Ensuring Success in Early Phase Oncology Clinical Trials | Page 4
Clinically meaningful endpoints such as progression-free survival take a long
time to measure and are rarely used in Phase 1 studies.
Shorter-term endpoints can include surrogate parameters of efficacy, such as
activity of a kinase or amount of drug binding to excised tumor cells. Other
diagnostic variables may indicate something about the activity of the drug
before clinical effects are seen.
For example, in the case of tumor vaccines, immune responses deemed to be a
mandatory response for any later clinical response can be detected as a valid
surrogate endpoint far before an effect on a tumor can be discerned.
Although later phase trials must have strong power analysis to scientifically
prove the value of a therapy, early phase trials, especially phase 1 studies, do
not have such a consistent need for power analysis or justification of sample
size.
Dosing is an important consideration in study design. The goal is to start at
lowest therapeutic dose possible to avoid having cohorts that will not yield
useful information.

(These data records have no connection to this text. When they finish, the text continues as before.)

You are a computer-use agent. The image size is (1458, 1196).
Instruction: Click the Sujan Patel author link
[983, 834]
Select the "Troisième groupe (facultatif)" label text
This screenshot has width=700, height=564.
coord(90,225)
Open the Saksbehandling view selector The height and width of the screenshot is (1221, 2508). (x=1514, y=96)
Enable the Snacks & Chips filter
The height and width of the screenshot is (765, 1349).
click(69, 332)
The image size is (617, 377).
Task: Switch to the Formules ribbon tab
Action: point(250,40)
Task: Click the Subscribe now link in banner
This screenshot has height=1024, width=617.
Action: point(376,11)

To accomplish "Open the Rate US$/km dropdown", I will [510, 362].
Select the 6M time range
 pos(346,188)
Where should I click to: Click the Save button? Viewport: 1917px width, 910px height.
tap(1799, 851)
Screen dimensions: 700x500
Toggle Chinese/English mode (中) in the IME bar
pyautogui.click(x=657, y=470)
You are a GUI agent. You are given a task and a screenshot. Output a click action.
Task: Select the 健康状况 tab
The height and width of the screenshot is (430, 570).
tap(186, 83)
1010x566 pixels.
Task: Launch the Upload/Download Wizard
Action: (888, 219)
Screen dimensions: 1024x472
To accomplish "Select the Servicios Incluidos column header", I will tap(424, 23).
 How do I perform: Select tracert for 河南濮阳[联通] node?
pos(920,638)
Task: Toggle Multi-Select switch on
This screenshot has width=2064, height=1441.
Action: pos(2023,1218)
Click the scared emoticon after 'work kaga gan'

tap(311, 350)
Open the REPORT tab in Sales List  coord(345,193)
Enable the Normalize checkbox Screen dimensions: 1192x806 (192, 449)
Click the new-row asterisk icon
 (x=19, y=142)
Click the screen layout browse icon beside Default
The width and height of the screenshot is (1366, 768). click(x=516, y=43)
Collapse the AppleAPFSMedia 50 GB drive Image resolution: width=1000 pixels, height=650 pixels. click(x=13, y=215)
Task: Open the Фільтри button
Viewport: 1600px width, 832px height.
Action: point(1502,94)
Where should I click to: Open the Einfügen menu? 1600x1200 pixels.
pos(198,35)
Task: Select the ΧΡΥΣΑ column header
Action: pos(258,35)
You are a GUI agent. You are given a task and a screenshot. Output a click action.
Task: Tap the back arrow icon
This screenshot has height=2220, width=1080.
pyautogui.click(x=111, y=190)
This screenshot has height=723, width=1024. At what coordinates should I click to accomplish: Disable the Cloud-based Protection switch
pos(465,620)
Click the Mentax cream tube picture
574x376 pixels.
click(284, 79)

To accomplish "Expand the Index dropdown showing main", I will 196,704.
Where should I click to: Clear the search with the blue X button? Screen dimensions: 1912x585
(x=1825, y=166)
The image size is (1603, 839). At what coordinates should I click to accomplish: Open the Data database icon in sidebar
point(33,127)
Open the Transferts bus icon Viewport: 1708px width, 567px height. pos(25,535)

Furthermore, because of regulatory and scientific
considerations it is useful to determine the minimal effective dose of a new
agent. If possible, preclinical data should be used to determine whether dosing
should be daily or twice daily. Multiple dosing schedules within various cohorts
may be needed. Dose escalation procedures should be clearly detailed in the
protocol to avoid errors in treatment assignment. If patients are not assigned to
correct cohorts and doses, they will be unenrolled from the study, which
increases the cost of the trial and is disappointing to patients and the enrolling
sites.
If the experimental therapy is a targeted one, diagnostic tools will be needed to
identify patients with specific disease characteristics. For example, if a therapy
targets tumor cells carrying a mutation in a tyrosine kinase receptor protein,
such as EGFR in lung cancer or B-Raf kinase in skin cancer, patient tumors will
need to be screened for those that carry the mutation. Using biomarkers (Box 1,
Table 1) for inclusion criteria in a study can slow enrollment and add costs. Also,
having complex study designs and novel biomarkers can slow the process of
regulatory approval.
It can be challenging to write a clear protocol, especially when a treatment is
being tested for the first time in humans. Getting feedback from key opinion
leaders and principal investigators can be especially helpful in crafting inclusion
and exclusion criteria to maximize the population of enrollable patients.